La vie cesse d’être en Gévacolor à dominante rouge. Pourtant la féérie continue. J’ai l’impression, tenez-vous bien, d’être couché à la verticale ; entendez par là que je m’abandonne totalement et que cependant je reste debout. Il me faut un bout de temps pour piger que je suis ligoté à un pieu des chevilles jusqu’au front. Une vraie momie dans son sarcophage. Je fais un effort pour tourner la tête, ce qui me permet tout juste de la déplacer de quelques degrés (centimètres). Ça suffit pour que je puisse capter Marie-Marie et Ibernacion dans mon champ visuel. Comme moi, elles sont solidement saucissonnées. Nous nous trouvons au centre d’une vaste clairière protégée par une haute palissade affilée du dessus. De grandes constructions faites de terre et de roseaux composent une espèce d’agglomération primitive. Pourtant, on aperçoit ça, hélas, sur les toits, des antennes de télé.

L’esplanade est déserte. À croire que nous sommes les seuls êtres vivants du patelin.

— Ibernacion ! appelé-je.

— Oh ! vous avez repris la bonne conscience, me dit la belle Rondubrazienne.

— J’ai l’impression d’avoir rêvé.

— Ce sont les fruits que vous avez mangés.

Elle m’explique qu’il s’agit d’une plante hallucinogène appelée Hélaisdé.

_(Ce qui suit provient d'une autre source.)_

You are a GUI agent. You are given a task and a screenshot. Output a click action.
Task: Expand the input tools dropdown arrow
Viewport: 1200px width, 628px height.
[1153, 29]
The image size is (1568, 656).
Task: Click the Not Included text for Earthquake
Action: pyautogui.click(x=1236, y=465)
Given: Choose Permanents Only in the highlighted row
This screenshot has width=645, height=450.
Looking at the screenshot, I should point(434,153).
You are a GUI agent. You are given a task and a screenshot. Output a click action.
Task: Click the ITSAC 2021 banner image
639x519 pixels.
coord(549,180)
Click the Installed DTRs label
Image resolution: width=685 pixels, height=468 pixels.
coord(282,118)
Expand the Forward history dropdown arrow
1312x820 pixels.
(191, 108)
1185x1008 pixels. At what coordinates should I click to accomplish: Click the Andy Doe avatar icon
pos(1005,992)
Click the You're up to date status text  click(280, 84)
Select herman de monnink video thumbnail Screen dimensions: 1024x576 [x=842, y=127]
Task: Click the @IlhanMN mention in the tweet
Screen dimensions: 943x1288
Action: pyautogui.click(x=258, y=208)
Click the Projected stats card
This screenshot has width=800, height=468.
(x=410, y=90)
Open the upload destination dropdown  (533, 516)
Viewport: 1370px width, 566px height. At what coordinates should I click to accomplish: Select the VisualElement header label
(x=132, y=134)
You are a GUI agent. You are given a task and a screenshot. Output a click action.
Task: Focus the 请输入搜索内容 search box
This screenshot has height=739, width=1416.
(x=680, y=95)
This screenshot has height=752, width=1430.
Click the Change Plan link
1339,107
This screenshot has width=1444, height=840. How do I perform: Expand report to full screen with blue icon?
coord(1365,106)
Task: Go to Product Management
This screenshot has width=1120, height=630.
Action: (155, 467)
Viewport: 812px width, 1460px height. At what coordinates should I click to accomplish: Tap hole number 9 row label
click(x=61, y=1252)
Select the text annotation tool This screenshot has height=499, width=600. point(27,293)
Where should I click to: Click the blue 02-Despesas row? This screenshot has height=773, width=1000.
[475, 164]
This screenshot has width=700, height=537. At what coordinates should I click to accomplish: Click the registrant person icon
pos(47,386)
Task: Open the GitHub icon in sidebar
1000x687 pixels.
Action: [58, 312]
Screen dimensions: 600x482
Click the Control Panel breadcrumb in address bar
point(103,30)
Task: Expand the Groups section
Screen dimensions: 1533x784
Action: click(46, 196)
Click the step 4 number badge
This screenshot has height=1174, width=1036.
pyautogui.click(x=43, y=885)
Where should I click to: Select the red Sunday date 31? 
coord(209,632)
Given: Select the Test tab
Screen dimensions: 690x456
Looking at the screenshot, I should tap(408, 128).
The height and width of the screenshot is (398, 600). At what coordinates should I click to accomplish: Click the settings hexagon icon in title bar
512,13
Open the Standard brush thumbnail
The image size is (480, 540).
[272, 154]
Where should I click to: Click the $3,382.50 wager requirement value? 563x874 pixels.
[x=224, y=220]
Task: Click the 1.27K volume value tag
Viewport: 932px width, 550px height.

— Mais j’y ai à peine goûté !

— Cela a suffi. Une seule graine provoque des songes fantastiques.

— Et la petite ?

— Elle continue l’extase… Il s’est passé bien des choses pendant votre crise, señor.

— Appelez-moi Antonio, dis-je, galantin jusque dans les moments les moins propices. Et racontez-moi un peu le topo…

— J’ai trouvé le nid de roicos. Il y en avait quatre, tout juste emplumés. Quand j’ai descendu de l’arbre, j’ai tout de suite vu que vous étiez en contemplation, vous et l’enfant. J’ai fait cuire les roicos et vous les ai fait manger. Juste comme vous finissiez, une horde d’indiens a débouché sur nous. Ils nous ont ligotés et nous ont amenés ici pour nous attacher aux poteaux des incantations.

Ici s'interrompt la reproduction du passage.